**Direction**: Copy every line of the records from the one containing "Expand the 系统信息 tree node" through the one containing "pos(371,61)", and increase each coordinate in the answers by 106.

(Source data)
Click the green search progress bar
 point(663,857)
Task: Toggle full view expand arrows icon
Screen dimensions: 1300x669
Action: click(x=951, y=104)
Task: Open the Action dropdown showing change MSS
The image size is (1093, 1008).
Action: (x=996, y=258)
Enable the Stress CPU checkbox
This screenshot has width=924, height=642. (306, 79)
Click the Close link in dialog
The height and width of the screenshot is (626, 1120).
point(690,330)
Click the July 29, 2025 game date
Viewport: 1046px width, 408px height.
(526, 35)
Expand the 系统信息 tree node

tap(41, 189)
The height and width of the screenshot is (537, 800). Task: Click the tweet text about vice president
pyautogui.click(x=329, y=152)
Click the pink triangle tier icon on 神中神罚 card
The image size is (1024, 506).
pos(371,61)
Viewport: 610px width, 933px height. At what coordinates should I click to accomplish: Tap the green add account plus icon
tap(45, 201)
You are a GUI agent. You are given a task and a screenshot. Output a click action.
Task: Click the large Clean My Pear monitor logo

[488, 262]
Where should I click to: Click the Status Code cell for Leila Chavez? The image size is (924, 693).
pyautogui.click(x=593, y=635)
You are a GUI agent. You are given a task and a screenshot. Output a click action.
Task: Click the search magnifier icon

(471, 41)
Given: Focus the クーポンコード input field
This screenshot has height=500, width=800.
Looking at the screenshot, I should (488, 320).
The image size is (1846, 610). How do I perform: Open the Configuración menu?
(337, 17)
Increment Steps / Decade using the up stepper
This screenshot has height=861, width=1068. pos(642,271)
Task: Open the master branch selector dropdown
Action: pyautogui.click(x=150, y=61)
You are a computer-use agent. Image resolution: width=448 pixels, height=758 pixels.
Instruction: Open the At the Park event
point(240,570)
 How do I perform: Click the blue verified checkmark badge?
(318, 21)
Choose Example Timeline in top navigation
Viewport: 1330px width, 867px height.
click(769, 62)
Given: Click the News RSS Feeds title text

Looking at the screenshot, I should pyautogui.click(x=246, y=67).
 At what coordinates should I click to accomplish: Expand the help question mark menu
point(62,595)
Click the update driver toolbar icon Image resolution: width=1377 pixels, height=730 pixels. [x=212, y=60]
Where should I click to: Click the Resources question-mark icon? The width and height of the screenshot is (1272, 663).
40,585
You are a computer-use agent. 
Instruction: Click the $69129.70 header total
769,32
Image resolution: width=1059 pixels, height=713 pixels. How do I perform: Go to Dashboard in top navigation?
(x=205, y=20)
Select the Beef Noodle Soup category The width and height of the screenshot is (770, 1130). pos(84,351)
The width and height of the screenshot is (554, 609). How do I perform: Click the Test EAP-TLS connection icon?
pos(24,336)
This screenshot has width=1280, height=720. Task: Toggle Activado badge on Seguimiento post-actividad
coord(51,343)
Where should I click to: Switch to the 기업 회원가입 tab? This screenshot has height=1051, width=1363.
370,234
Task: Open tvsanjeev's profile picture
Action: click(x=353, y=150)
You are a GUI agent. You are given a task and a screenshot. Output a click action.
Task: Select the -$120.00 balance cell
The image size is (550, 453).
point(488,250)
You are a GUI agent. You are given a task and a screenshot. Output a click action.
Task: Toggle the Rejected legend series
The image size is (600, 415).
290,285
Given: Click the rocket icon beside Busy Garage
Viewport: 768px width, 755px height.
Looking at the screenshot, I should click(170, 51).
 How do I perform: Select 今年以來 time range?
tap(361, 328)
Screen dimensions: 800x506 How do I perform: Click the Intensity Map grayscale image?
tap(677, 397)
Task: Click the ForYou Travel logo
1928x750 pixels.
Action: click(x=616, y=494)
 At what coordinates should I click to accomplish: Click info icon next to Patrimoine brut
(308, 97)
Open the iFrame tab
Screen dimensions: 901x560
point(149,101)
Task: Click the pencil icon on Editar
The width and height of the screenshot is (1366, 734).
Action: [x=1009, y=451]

**Output for this task**:
Expand the 系统信息 tree node

tap(147, 295)
The height and width of the screenshot is (537, 800). Task: Click the tweet text about vice president
pyautogui.click(x=435, y=258)
Click the pink triangle tier icon on 神中神罚 card
The image size is (1024, 506).
pos(477,167)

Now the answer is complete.